Zic4(RNAi) leads to an up-regulation of genes normally expressed in epithelial cells

 Next, we sought to characterize the cellular behavior that underlies deficient tentacle maintenance and tentacle formation in Zic4(RNAi) animals. The characteristic cells that provide the functionality of the tentacles are the tentacle battery cells (TBCs) in the epidermis, which terminally differentiate in the tentacle roots from the epidermal ESCs that reach this zone when displaced from the body column (Fig. 4A).

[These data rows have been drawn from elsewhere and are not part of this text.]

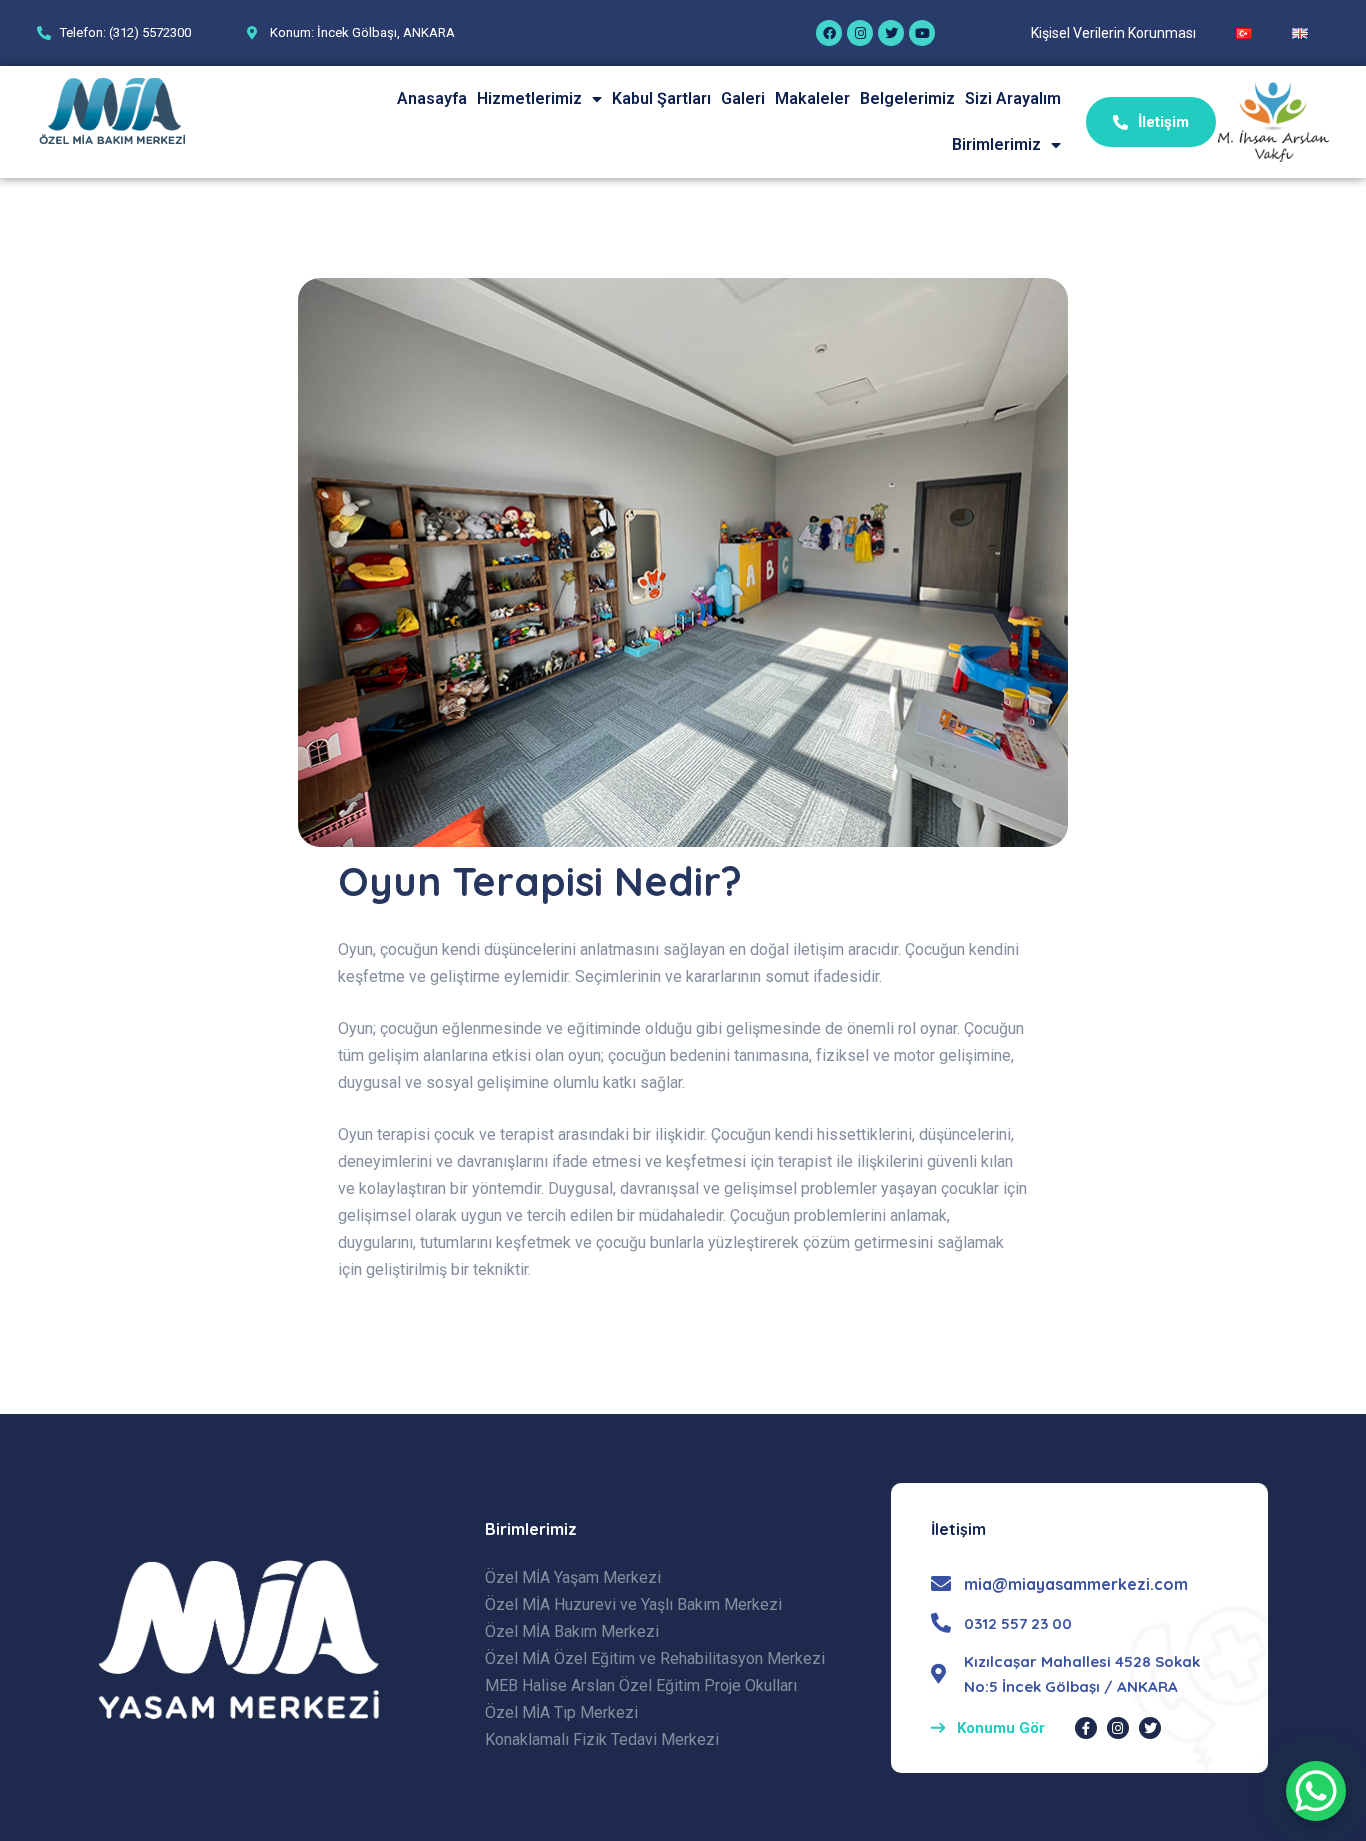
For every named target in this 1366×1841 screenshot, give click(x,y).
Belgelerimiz (907, 98)
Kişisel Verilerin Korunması (1113, 33)
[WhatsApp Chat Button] (1316, 1791)
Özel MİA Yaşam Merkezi (573, 1577)
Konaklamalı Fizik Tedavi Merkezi (602, 1739)
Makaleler (812, 98)
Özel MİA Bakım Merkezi (572, 1631)
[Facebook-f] (1086, 1728)
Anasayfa (432, 98)
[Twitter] (891, 33)
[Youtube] (922, 33)
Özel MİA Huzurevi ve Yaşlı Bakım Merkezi (633, 1604)
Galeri (743, 98)
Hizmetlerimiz (529, 98)
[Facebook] (829, 33)
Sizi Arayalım (1013, 98)
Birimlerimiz (996, 144)
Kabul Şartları (661, 98)
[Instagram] (860, 33)
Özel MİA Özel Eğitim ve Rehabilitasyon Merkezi (655, 1658)
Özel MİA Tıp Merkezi (561, 1712)
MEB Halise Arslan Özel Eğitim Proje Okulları (641, 1685)
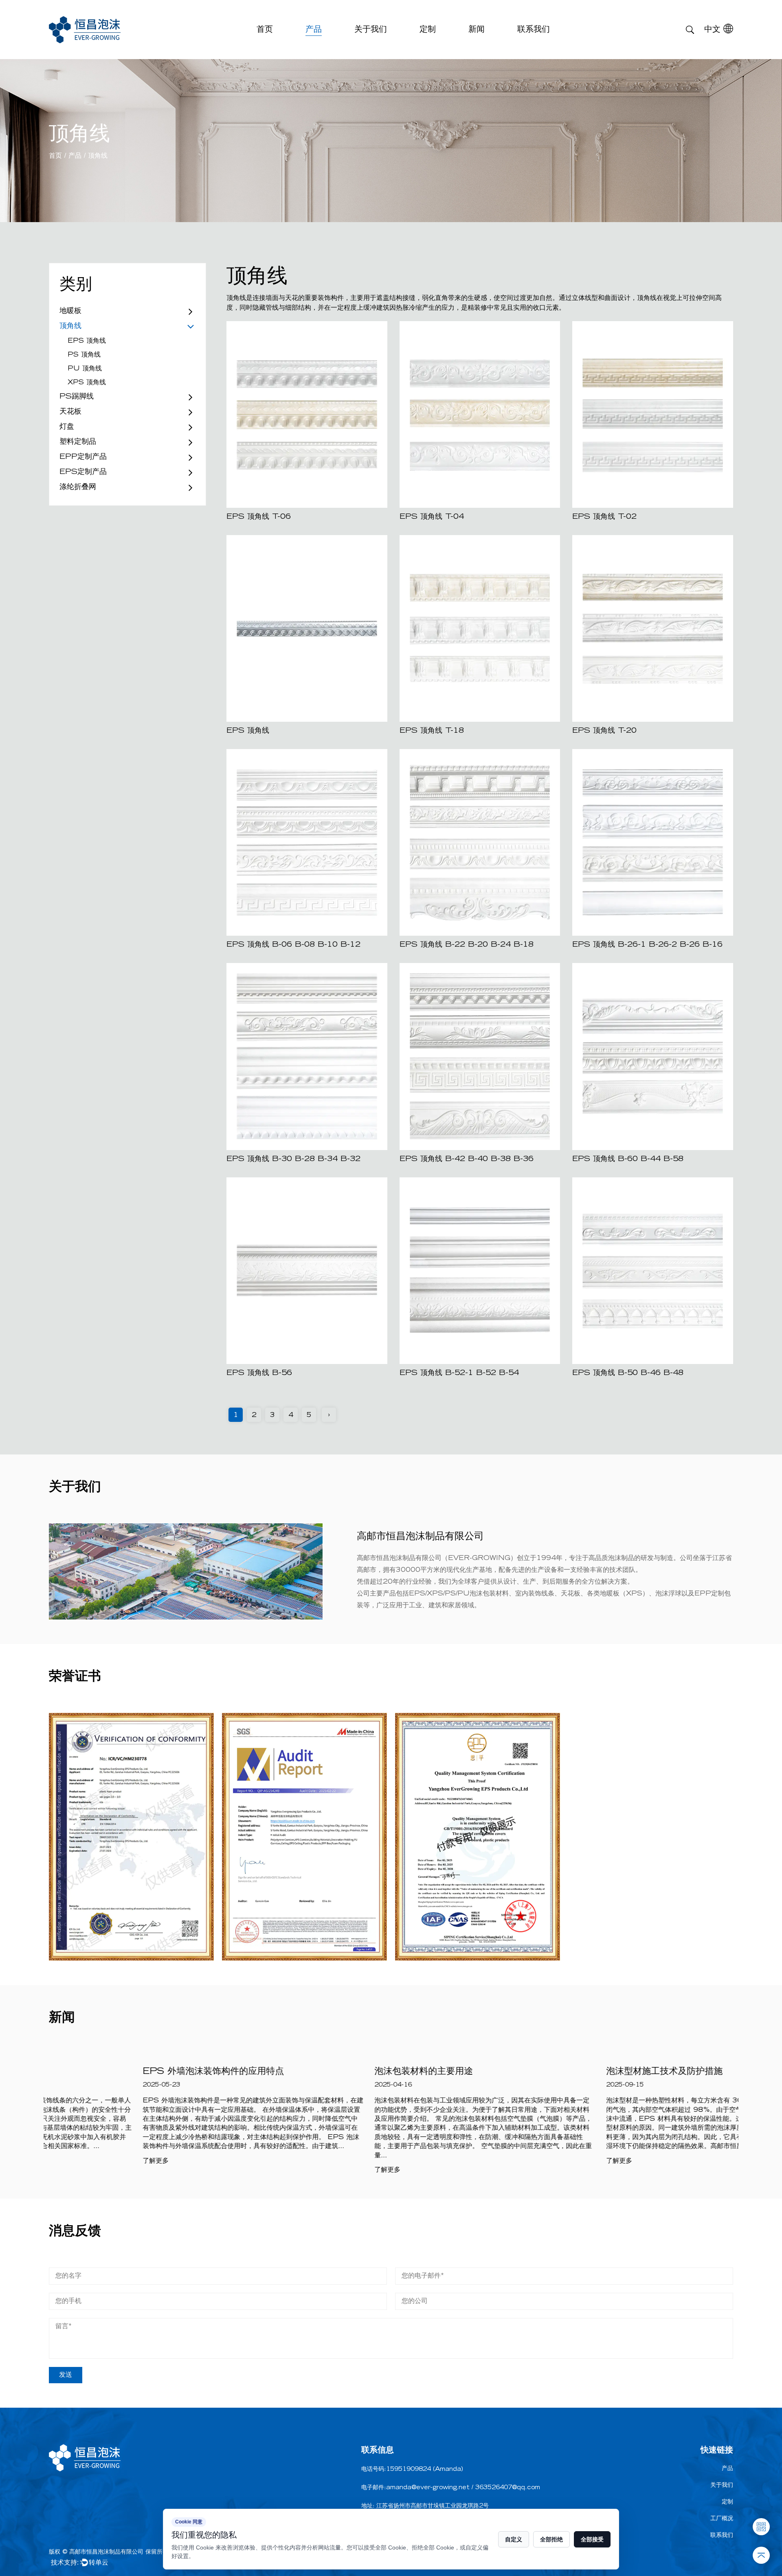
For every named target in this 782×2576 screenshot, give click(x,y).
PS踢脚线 (76, 397)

To monitor the cellular composition of tentacles, we used transgenic Hydra constitutively expressing a tandem cell cycle sensor (TCCS) in epidermal epithelial cells (Fig. 4B). We noted a twofold decrease in the TBC number after Zic4(RNAi) counted either after maceration or on whole mounts (Fig. 4C and fig. S7). Nevertheless, we found that the level of epithelial apoptosis in the apical region and the level of epithelial proliferation in the body column were unchanged after Zic4 knockdown (fig. S8). Similarly, we did not record any obvious change in the displacement behavior of epidermal epithelial cells toward the head region (fig. S9). Thus, the altered size of the tentacles and the lower number of TBCs cannot be explained by decreased proliferation, increased apoptosis, or reduction in the number of cells allocated to tentacles. Ultimately, we postulated that the reduced size of the tentacles could be the result of an overall shape change on the part of the cells that compose them.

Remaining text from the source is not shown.